Published in European Journal of Sport Science, 2018
More recently, Hasegawa et al. (2008), Hasegawa, Ishiwata, et al. (2005) and Hasegawa, Meeusen, et al. (2005) performed a series of experiments on the effects of tetrodotoxin (TTX) and bupropion (a DA/NA reuptake inhibitor) on exercise behaviour and/or thermoregulation in freely moving or exercising rats. TTX, a poison of the Japanese puffer fish that acts as a sodium channel blocker, is widely used for blockage of neurotransmission in specific brain regions. When employed together with brain microdialysis, this method can be used to elucidate possible mechanisms of neurotransmitter action (Hasegawa, Ishiwata, et al., 2005). Hasegawa, Ishiwata, et al. (2005) concluded that perfusion of TTX into the PO/AH induced a significant increase in body temperature with a significant decrease in tail temperature and an elevation in heart rate. Interestingly, the TTX-induced hyperthermia was found without a change in exercise behaviour. Hasegawa, Meeusen, et al. (2005) and Hasegawa et al. (2008) looked at the effects of bupropion on thermoregulation and brain neurotransmitter levels in freely moving rats and on performance in exercising rats. In freely moving rats, the injection of the dual DA and NA reuptake inhibitor induced a significant increase in brain and core temperature with a decrease in heat loss responses (decreased tail temperature).
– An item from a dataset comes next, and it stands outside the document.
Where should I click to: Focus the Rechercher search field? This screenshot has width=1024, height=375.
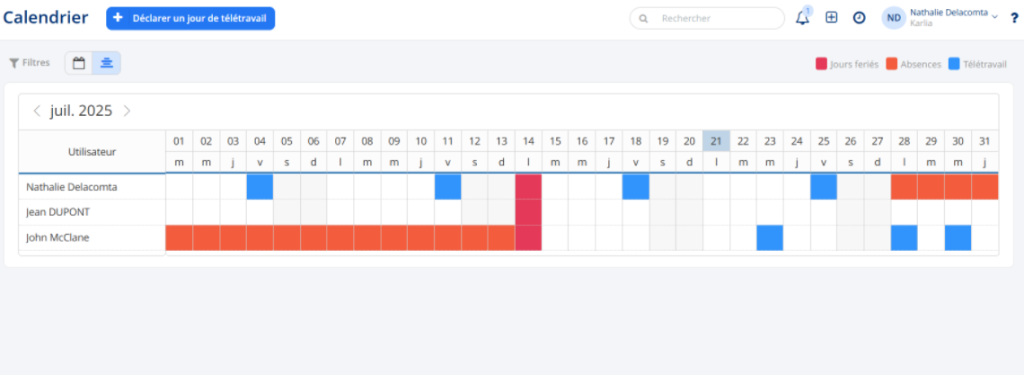(x=707, y=18)
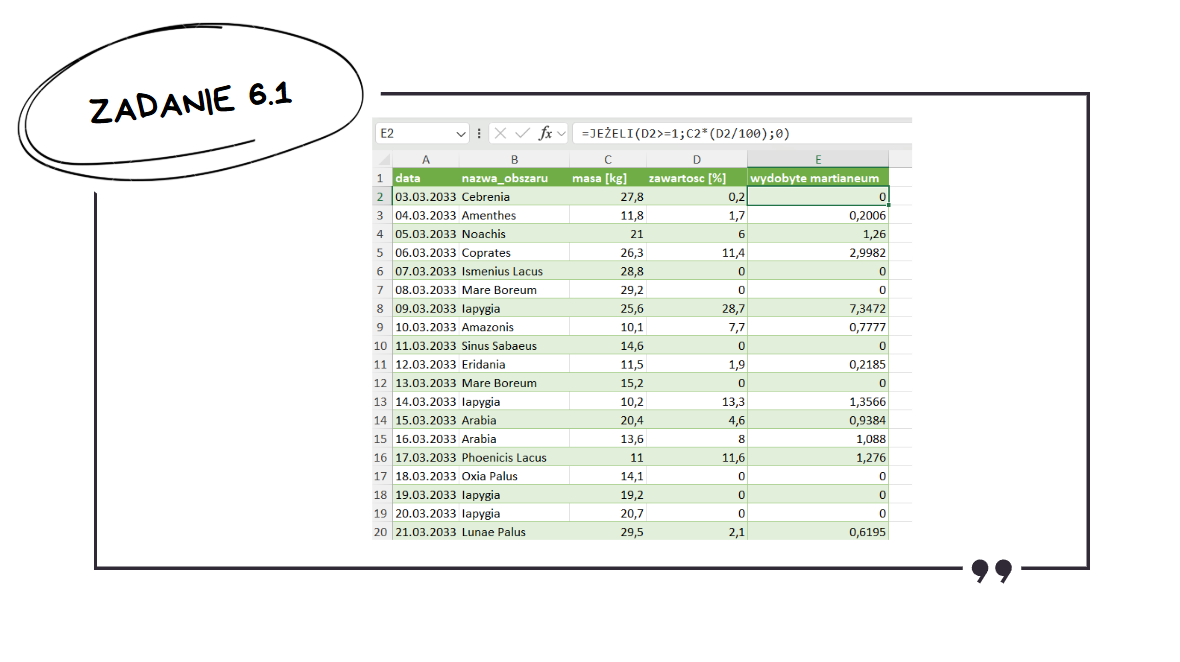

These thermal responses were accompanied by an increase of the extracellular concentrations of NA and DA with no effect on serotonin release in the PO/AH (Hasegawa, Meeusen, et al., 2005). In a follow-up experiment the rats were forced to exercise at a speed of 26 m min−1 on a treadmill until exhaustion at 18°C (no drug), 30°C with saline or 30°C with bupropion (Hasegawa et al., 2008). Running time to exhaustion was significantly shorter at 30°C than at 18°C. At 30°C, running time to exhaustion was significantly increased by bupropion compared with the saline condition. Furthermore, significantly higher brain and core temperatures were observed in the bupropion trial. These changes in brain and core temperature were accompanied by an increase in the extracellular concentrations of DA and NA in the PO/AH.